The boots were larger than my shoes, but with the thick socks they were a comfortable fit. Bekkah looked so pleased, that I didn’t put up even a polite resistance to the generous gift. I leaned down to stuff my loafers into my pack, and something hit me on the back of the head with the force of a tennis serve.
“Yow!” I popped my head back up. A fabric-covered ball dropped to the floor. When I grabbed it, I could feel that it was filled with something like dried beans.
“Who threw it?” Bekkah growled at the men, making me wonder if she had children. She certainly had the stern-mom voice perfected.
Wade and Tristan looked everywhere but at Bekkah. Wade whistled nonchalantly. Davis, the oldest member of the group, leaned against the side of the transport fighting back laughter. He had been introduced to me as a builder and had been very quiet so far, but now his eyes sparkled. With close-cut silver hair receding back from his bald forehead, Davis looked old enough to be my father. He caught my eye and then glanced over to Kyle. The young transtech had been a bit aloof
from the general conversations thus far. He hadn’t laughed at Wade’s jokes earlier, and I hadn’t heard him join in the political conversation on the platform. Now Kyle’s face had turned red, and he looked like he wanted to sink into his bench.

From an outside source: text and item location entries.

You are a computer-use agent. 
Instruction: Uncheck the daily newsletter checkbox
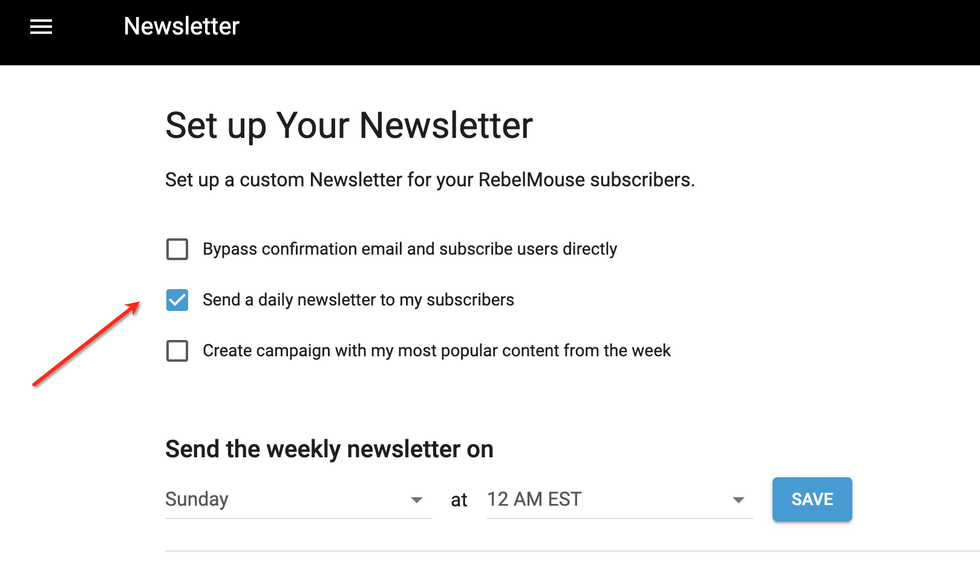click(177, 300)
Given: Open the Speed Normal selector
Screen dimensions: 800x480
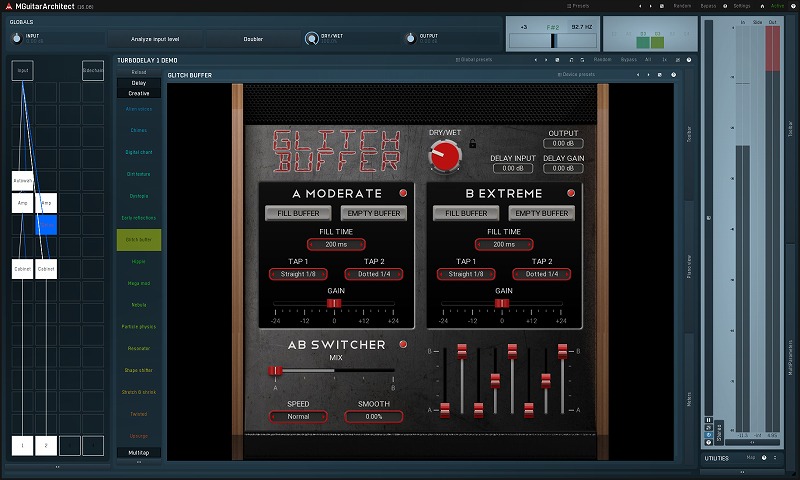Looking at the screenshot, I should 298,416.
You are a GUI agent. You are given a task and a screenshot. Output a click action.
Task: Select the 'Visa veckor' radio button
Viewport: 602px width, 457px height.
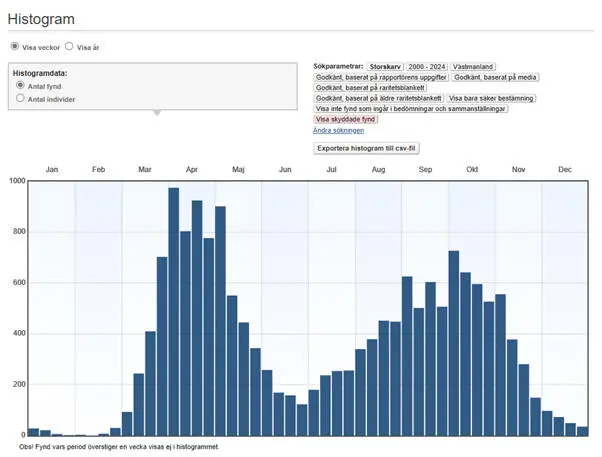click(15, 46)
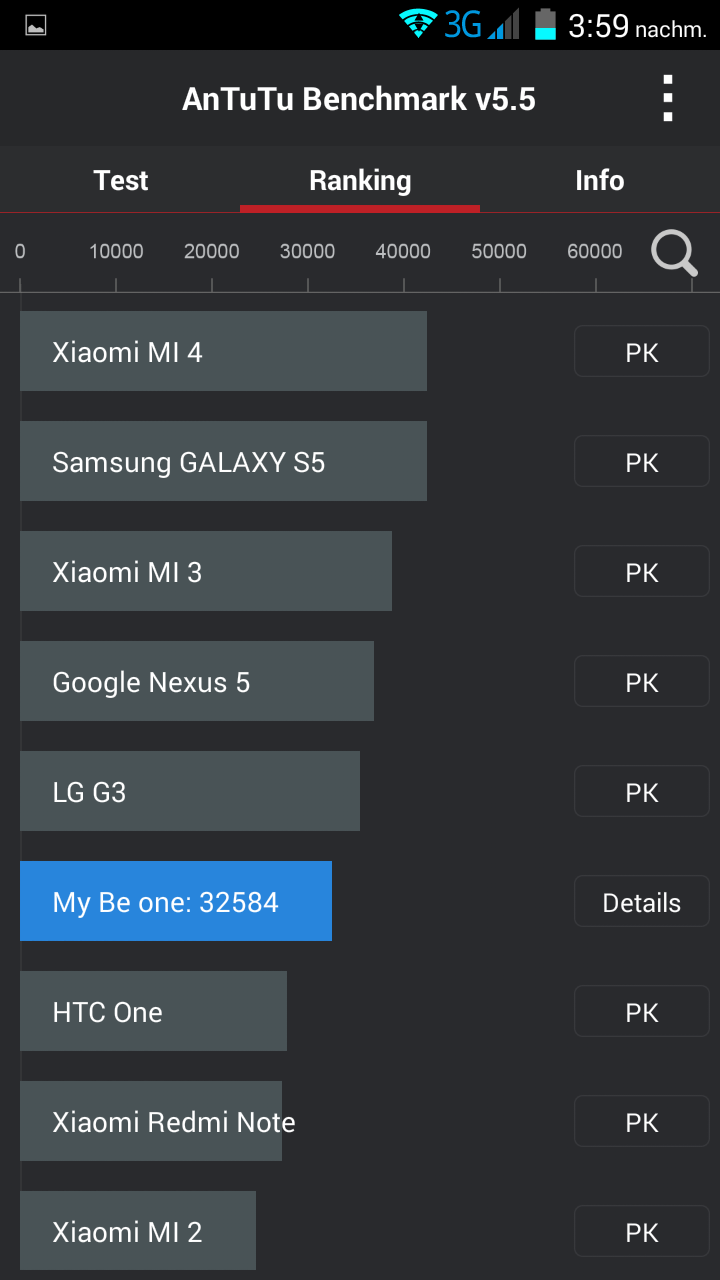Tap the battery status icon
This screenshot has width=720, height=1280.
[x=545, y=24]
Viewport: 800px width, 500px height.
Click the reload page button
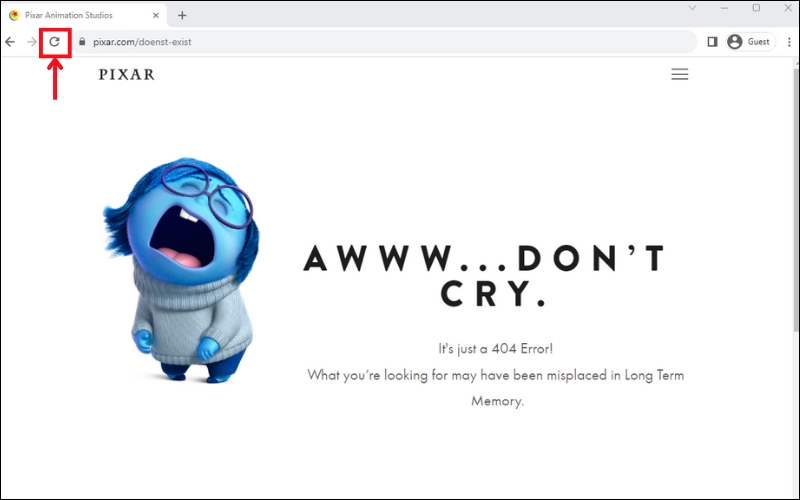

Bekkah took the ball from my hand and tossed it up and down a few times. “Confess, you fiends! Who missed his catch?”
I giggled at the four wide-eyed and innocent male faces that turned toward her as one. No one spoke.
“Fine. Then I’m keeping it,” Bekkah said in triumph.
“Hey wait a minute! That’s mine! Not fair!” came the chorus of protests. She tossed the ball up once more, and Kyle leaped forward to bat it out of the air and over her head. Wade pounced on it with a roar. By the time the men untangled from the resulting pile-up in the narrow aisle, the transport was slowing for the next stop.
After we climbed out of the transport, it didn’t pull out to continue on its automated way. Instead the quiet hum of the machine lowered in pitch and then shut down. The last run of the day? No one bothered explaining. Tristan and Davis were looking at the sky, deep in discussion.
“They’re wondering if it would be better to camp in the transport for the night or try to make it through the forest,” said Bekkah, who had stayed near my side. The sky’s shade of grey was perhaps a bit deeper in color, but it was hard for me to guess how long we had until darkness descended. “Stopped transports attract scavengers at night, but they aren’t sure how fast we can travel—whether we’ll make it to Braide Wood before dark.”
I could tell she was being tactful. They were debating how fast I could travel. Instead of a pesky kid sister tag-along, I began to feel like a serious hindrance. “If it’s so dangerous, why didn’t they run the road right up to Braide Wood?”
Her head snapped around, and she fixed me with a piercing stare. “What are you talking about?” She gave me the look I used on Jon when I overheard him utter an obscenity.